Who needs a room when you have the whole internet?
Husband B and I had a difference of opinion regarding the computer today. His entire argument was based around the fact that he thinks I spend too much time on it. My reasoned response was that, no, I do not. You can see how fruitful and grown-up this conversation turned out to be, can’t you?
To cool off from our calm and considered discussion, I turned to Twitter, where I found a link to a journalist in the UK who believes that Mummy Bloggers spend way too much time on the internet when they should be with their children. I am not a blogger. You can see by how regularly we manage to put something up here that I could not give myself that title. But I took offence on behalf of all women, stuck at home with little children either by choice or providence.

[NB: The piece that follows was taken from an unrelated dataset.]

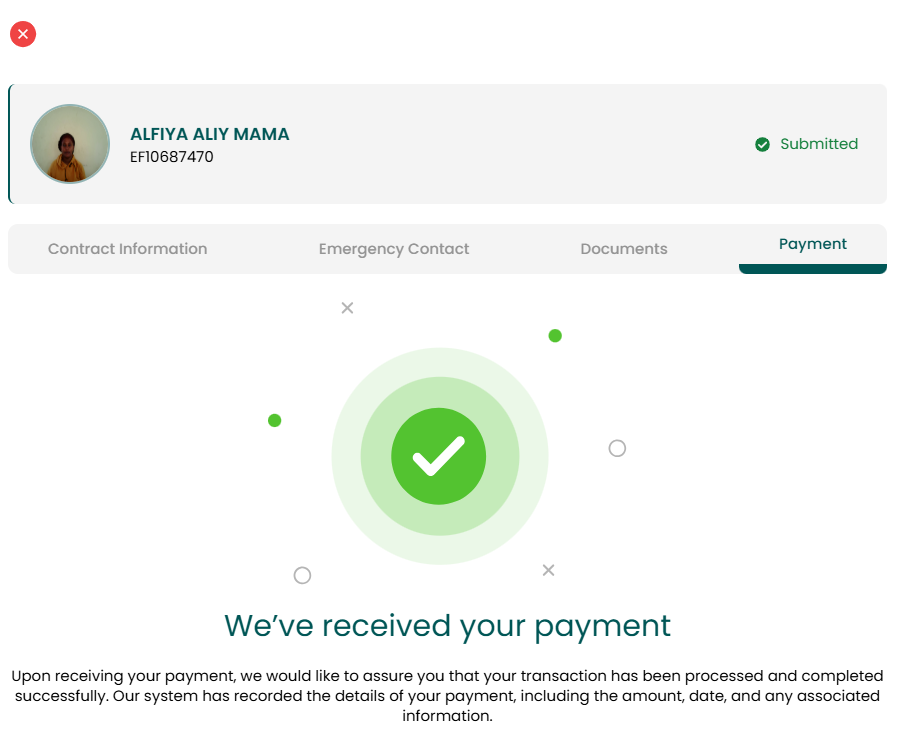Image resolution: width=903 pixels, height=742 pixels.
Task: Close the dialog with the red X button
Action: 23,34
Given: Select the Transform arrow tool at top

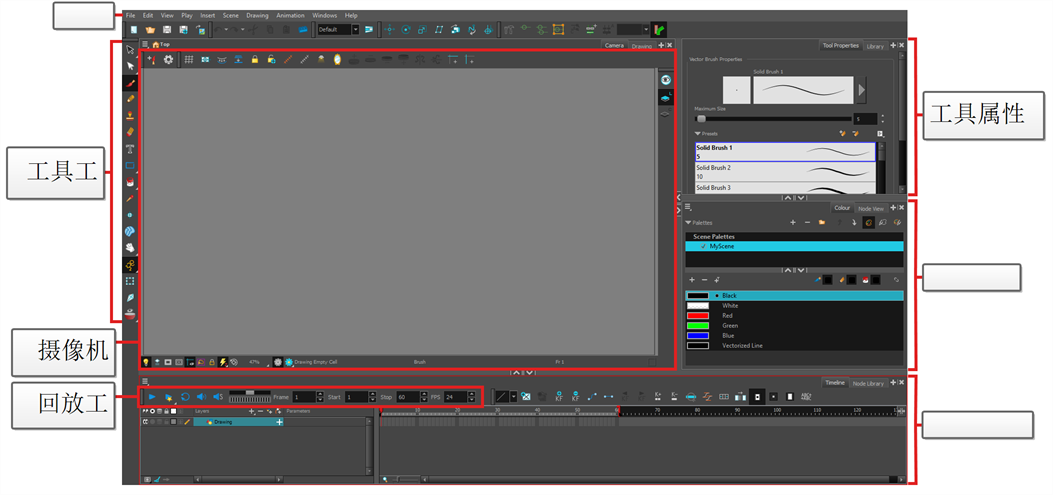Looking at the screenshot, I should [x=130, y=50].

I don’t mind saying that the internet has saved my life on more than one occasion. And possibly my children’s on several. If you’ve never stayed home all day every day with small people, you have NO idea how very, very long such days can be. You will never understand how it is possible to actually feel your brain turning to mush. And you will never get that, really, there is only SO much craft that one mother can cope with in any 24 hour period. Yes, children watch television sometimes. As far as I’m aware, that’s not illegal (not yet anyway… given the way things are going, I give it ten years or so).
I wrote in our book about how one of the first things I missed about having children was a space of my own. Give birth and suddenly everything you hold dear, including your breasts, is shared property. It’s like a commune gone horribly wrong. I could have carved out a room of my own within our family home, but I knew that I’d never have time to go there.
The internet on the other hand is always there. Always open. Always friendly. There are blogs and Twitter and Facebook and countless other places where people gather. People. Grown-up, adult people who will debate politics with you if you want or make wisecracks about reality TV shows if that’s all you’re capable of doing at the time. You can pop in for five minutes and emerge refreshed, ready to face another round of pipecleaners and cardboard. It is my space. A place where noone in the household can follow me, and where I can be myself.
Who needs a room when you have a whole internet to immerse yourself in? And who would deny any mother that?
Do you spend too much time on the internet?